Writing data to Hadoop HDFS
Let us understand the process with an example :-
1) For example, to write a file named ‘data.txt’ within the /user/Hadoop folder.
data.txt ----> /user/hadoop
2) The client would send a request to the Namenode along with the filename and the file location to be created.
3) If the requested user has the appropriate permissions, an entry is made within the metadata list of the Namenode.
4) Initially, no blocks are associated with this file. Now the Namenode opens a stream to which the client can write data.
5) Now the Namenode opens a stream to which the client can write data. As the client writes data to the stream, the data is split into packets of 4 kilobytes and stored on a separate queue in the memory.
6) Now at the client’s end a separate thread is responsible for writing data from the queue onto the HDFS.
7) This thread would contact the Namenode requesting the list of all the Datanodes on which it can store the copy of this file.
8) Now the client makes a direct connection to the first Datanode. the data has written to the first Datanode.

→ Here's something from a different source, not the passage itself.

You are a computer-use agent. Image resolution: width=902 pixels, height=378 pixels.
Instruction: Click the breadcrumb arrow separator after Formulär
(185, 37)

Once this is completed the second Datanode in the list is replicated with the same data.
9) Once this is completed the second Datanode in the list is replicated with the same data, usually within the same rack and the process is repeated for the third data node in the list which is usually located on a different rack belonging to the same cluster.
10) Once the packet a successfully returned to the disk, an acknowledgement is sent to the client. Upon reaching the block size the client would get back to the Namenode requesting next set of data notes on which it can write data. The client indicates the completion of writing the data by closing the stream. Any remaining packets in the queue are flushed out and meta data information is updated on the Namenode.
11) Errors can occur during the right process for various reasons. For instance if the disk of the Datanode on which the data was being written fails then the pipeline is immediately closed. Any data sent after the last acknowledgement is pushed back to the queue. A healthy data node is identified and a new block ID is assigned. And the data is transferred.